I think this may be so, and I also think that Adrian Wilson's books stand as evidence that this need not be the case. The very environment in which he worked demonstrated the equilibrium that he was able to maintain between the new and the old, the rapid and the deliberate, the commercial and the private. His studio had a front room filled with drafting tables, cluttered with blue lines, photographs, T-squares, and a computer; the back room contained an imposing black Heidelberg cylinder letterpress, and walls lined with typecases filled with German and Dutch foundry type. There are any number of his books that combine computer-generated text type with handset foundry display type; they co-exist in harmony because Adrian brought the same imagination, energy, and care to the one as he did to the other. For instance, with a commission in hand to do the Fireman's Fund's 101st Annual Report, how does he respond? He calls Ansel Adams "out of the blue" and gets four magnificent photographs as illustrations. And confronted with 491 photographs of cities to be turned into a book of 225 pages on urban planning, a prospect that would immediately send me to the aforementioned bottle of gin, what does he say? He calls it "one of my favorite design experiences," and remarks that "the subject and the people I worked with were delightful."

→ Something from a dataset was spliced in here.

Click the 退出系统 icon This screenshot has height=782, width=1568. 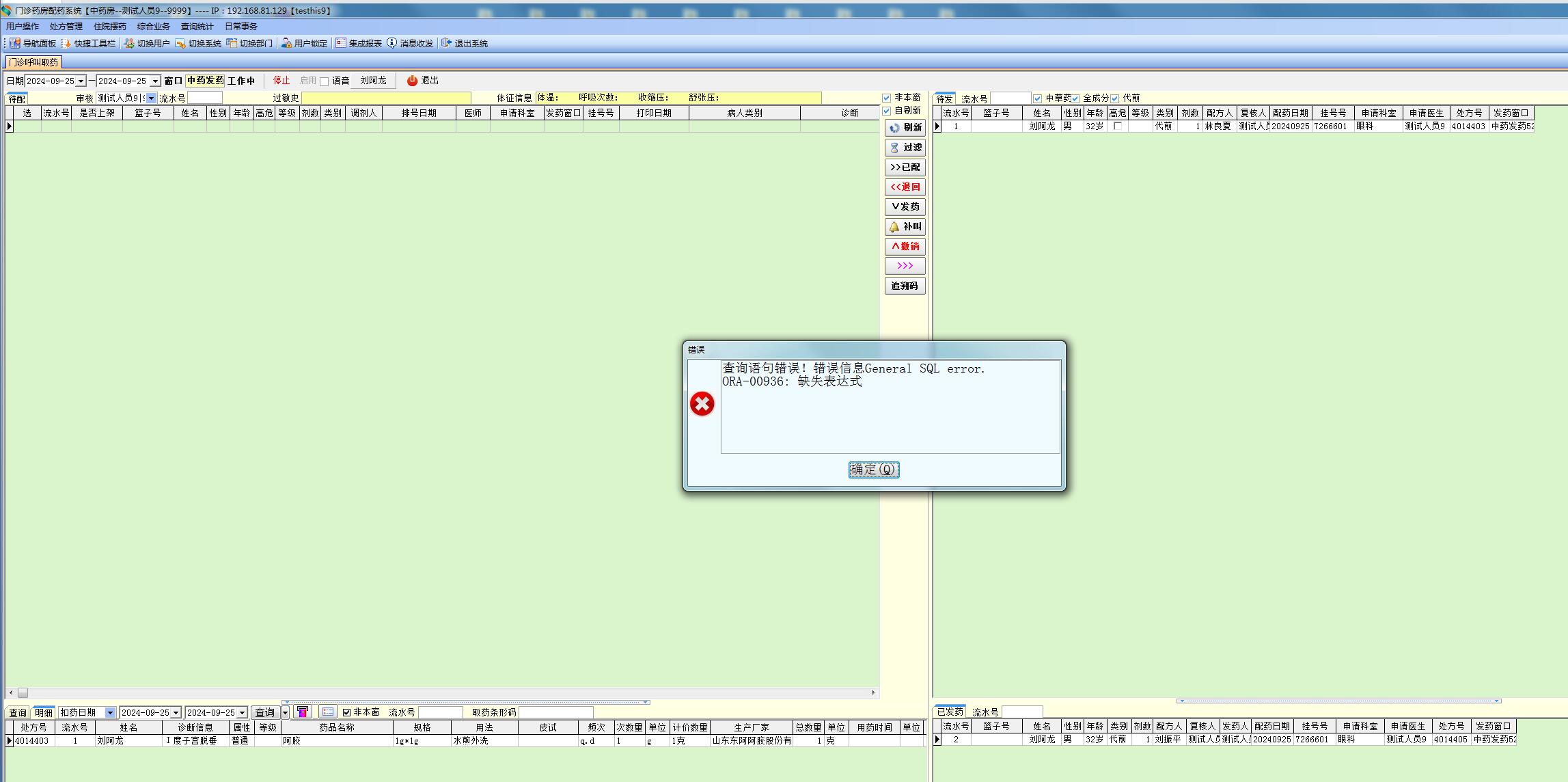click(x=447, y=43)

I think you will see the delight that Adrian took in his work reflected strongly from the pages of almost every book in this exhibition. Looking at them, you might try forgetting for a moment all you know about type, paper, and printing, and concentrate instead on an image of their designer: a large man with a gentle voice, kind but with courage behind his convictions. A good fellow who loved the theater, played jazz and classical music on his clarinet with equal skill and pleasure, who enjoyed the ancient cities of Europe and the modern buzz of North Beach. A man who was deeply modest, yet had a sure sense of his gifts, who laughed a lot, and mixed a wicked martini. Perhaps, in the end, you may discover that it is not the kind of type that determines the character of a book, but rather the type of man or woman who made it. I don't know, at a Center for the Book, how you go about teaching that; but in your library, in the example of Adrian Wilson's work and play, you can certainly demonstrate its enduring results.